- ASSIGNED TASK
All of the data beneath this instruction is to be transcribed word for word.
[ENTRIES PROVIDED — start]
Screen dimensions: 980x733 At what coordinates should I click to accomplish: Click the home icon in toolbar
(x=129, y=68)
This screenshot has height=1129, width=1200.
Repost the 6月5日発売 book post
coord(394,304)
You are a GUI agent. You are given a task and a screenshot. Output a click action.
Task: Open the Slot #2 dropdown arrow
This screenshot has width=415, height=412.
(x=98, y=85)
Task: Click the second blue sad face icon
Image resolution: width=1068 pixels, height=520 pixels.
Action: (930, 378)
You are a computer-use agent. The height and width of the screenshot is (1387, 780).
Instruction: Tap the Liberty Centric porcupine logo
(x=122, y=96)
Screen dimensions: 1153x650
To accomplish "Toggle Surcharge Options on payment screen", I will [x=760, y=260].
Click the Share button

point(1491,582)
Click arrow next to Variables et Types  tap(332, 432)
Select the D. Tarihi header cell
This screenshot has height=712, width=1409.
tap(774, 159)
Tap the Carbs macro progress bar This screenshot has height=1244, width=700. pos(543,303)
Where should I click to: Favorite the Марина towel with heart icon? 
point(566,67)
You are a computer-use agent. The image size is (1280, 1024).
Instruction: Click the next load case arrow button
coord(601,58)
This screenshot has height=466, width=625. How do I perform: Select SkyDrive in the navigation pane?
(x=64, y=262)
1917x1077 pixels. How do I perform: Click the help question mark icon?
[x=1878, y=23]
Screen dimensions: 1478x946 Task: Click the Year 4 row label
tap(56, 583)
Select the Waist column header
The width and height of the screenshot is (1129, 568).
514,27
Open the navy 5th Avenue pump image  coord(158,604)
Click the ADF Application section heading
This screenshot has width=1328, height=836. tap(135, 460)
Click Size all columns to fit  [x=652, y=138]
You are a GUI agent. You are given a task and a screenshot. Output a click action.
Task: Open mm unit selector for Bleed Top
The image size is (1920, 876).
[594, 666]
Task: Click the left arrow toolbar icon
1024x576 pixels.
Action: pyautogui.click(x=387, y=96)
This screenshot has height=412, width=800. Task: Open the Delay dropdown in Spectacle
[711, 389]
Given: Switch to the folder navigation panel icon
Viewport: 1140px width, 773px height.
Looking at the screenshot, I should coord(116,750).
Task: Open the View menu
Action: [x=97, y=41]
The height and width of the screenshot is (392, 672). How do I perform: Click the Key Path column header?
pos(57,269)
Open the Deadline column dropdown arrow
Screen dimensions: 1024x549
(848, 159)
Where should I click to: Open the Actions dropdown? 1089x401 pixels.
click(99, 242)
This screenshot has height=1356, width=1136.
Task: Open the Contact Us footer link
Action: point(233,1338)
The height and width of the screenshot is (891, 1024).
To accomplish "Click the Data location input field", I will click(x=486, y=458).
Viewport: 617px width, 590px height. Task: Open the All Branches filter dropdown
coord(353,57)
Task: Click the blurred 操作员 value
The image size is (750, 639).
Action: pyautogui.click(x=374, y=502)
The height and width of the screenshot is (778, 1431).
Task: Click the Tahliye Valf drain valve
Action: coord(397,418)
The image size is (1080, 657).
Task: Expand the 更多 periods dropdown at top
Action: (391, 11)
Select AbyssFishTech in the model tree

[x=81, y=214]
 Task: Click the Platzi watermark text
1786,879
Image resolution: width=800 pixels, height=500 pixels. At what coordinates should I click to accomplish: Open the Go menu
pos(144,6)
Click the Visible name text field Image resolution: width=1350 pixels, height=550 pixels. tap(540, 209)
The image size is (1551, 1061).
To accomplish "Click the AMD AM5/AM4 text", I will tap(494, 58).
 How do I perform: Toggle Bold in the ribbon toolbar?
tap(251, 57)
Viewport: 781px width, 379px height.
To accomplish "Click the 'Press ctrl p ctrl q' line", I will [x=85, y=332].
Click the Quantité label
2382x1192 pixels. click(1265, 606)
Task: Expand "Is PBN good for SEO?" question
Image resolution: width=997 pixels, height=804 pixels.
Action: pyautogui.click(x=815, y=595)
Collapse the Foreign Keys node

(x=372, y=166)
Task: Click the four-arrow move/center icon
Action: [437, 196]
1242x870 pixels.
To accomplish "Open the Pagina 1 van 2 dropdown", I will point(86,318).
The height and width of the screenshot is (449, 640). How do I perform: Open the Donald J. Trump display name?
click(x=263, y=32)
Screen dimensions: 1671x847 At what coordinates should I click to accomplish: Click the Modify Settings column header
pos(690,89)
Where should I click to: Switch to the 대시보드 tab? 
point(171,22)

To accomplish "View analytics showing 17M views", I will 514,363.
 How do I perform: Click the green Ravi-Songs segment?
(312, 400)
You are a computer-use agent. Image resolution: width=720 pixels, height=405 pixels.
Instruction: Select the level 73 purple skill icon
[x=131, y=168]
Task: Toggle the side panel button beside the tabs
[ENTRIES PROVIDED — finish]
- EXERCISE SOLUTION
Screen dimensions: 980x733 At what coordinates should I click to accomplish: Click the home icon in toolbar
(x=129, y=68)
This screenshot has height=1129, width=1200.
Repost the 6月5日発売 book post
coord(394,304)
You are a GUI agent. You are given a task and a screenshot. Output a click action.
Task: Open the Slot #2 dropdown arrow
This screenshot has width=415, height=412.
(x=98, y=85)
Task: Click the second blue sad face icon
Image resolution: width=1068 pixels, height=520 pixels.
Action: (930, 378)
You are a computer-use agent. The height and width of the screenshot is (1387, 780).
Instruction: Tap the Liberty Centric porcupine logo
(x=122, y=96)
Screen dimensions: 1153x650
To accomplish "Toggle Surcharge Options on payment screen", I will [x=760, y=260].
Click the Share button

point(1491,582)
Click arrow next to Variables et Types  tap(332, 432)
Select the D. Tarihi header cell
This screenshot has height=712, width=1409.
tap(774, 159)
Tap the Carbs macro progress bar This screenshot has height=1244, width=700. pos(543,303)
Where should I click to: Favorite the Марина towel with heart icon? 
point(566,67)
You are a computer-use agent. The image size is (1280, 1024).
Instruction: Click the next load case arrow button
coord(601,58)
This screenshot has height=466, width=625. How do I perform: Select SkyDrive in the navigation pane?
(x=64, y=262)
1917x1077 pixels. How do I perform: Click the help question mark icon?
[x=1878, y=23]
Screen dimensions: 1478x946 Task: Click the Year 4 row label
tap(56, 583)
Select the Waist column header
The width and height of the screenshot is (1129, 568).
514,27
Open the navy 5th Avenue pump image  coord(158,604)
Click the ADF Application section heading
This screenshot has width=1328, height=836. tap(135, 460)
Click Size all columns to fit  [x=652, y=138]
You are a GUI agent. You are given a task and a screenshot. Output a click action.
Task: Open mm unit selector for Bleed Top
The image size is (1920, 876).
[594, 666]
Task: Click the left arrow toolbar icon
1024x576 pixels.
Action: pyautogui.click(x=387, y=96)
This screenshot has height=412, width=800. Task: Open the Delay dropdown in Spectacle
[711, 389]
Given: Switch to the folder navigation panel icon
Viewport: 1140px width, 773px height.
Looking at the screenshot, I should coord(116,750).
Task: Open the View menu
Action: [x=97, y=41]
The height and width of the screenshot is (392, 672). How do I perform: Click the Key Path column header?
pos(57,269)
Open the Deadline column dropdown arrow
Screen dimensions: 1024x549
(848, 159)
Where should I click to: Open the Actions dropdown? 1089x401 pixels.
click(99, 242)
This screenshot has height=1356, width=1136.
Task: Open the Contact Us footer link
Action: point(233,1338)
The height and width of the screenshot is (891, 1024).
To accomplish "Click the Data location input field", I will click(x=486, y=458).
Viewport: 617px width, 590px height. Task: Open the All Branches filter dropdown
coord(353,57)
Task: Click the blurred 操作员 value
The image size is (750, 639).
Action: pyautogui.click(x=374, y=502)
The height and width of the screenshot is (778, 1431).
Task: Click the Tahliye Valf drain valve
Action: coord(397,418)
The image size is (1080, 657).
Task: Expand the 更多 periods dropdown at top
Action: (391, 11)
Select AbyssFishTech in the model tree

[x=81, y=214]
 Task: Click the Platzi watermark text
1786,879
Image resolution: width=800 pixels, height=500 pixels. At what coordinates should I click to accomplish: Open the Go menu
pos(144,6)
Click the Visible name text field Image resolution: width=1350 pixels, height=550 pixels. tap(540, 209)
The image size is (1551, 1061).
To accomplish "Click the AMD AM5/AM4 text", I will tap(494, 58).
 How do I perform: Toggle Bold in the ribbon toolbar?
tap(251, 57)
Viewport: 781px width, 379px height.
To accomplish "Click the 'Press ctrl p ctrl q' line", I will [x=85, y=332].
Click the Quantité label
2382x1192 pixels. click(1265, 606)
Task: Expand "Is PBN good for SEO?" question
Image resolution: width=997 pixels, height=804 pixels.
Action: pyautogui.click(x=815, y=595)
Collapse the Foreign Keys node

(x=372, y=166)
Task: Click the four-arrow move/center icon
Action: [437, 196]
1242x870 pixels.
To accomplish "Open the Pagina 1 van 2 dropdown", I will point(86,318).
The height and width of the screenshot is (449, 640). How do I perform: Open the Donald J. Trump display name?
click(x=263, y=32)
Screen dimensions: 1671x847 At what coordinates should I click to accomplish: Click the Modify Settings column header
pos(690,89)
Where should I click to: Switch to the 대시보드 tab? 
point(171,22)

To accomplish "View analytics showing 17M views", I will 514,363.
 How do I perform: Click the green Ravi-Songs segment?
(312, 400)
You are a computer-use agent. Image resolution: width=720 pixels, height=405 pixels.
Instruction: Select the level 73 purple skill icon
[x=131, y=168]
Task: Toggle the side panel button beside the tabs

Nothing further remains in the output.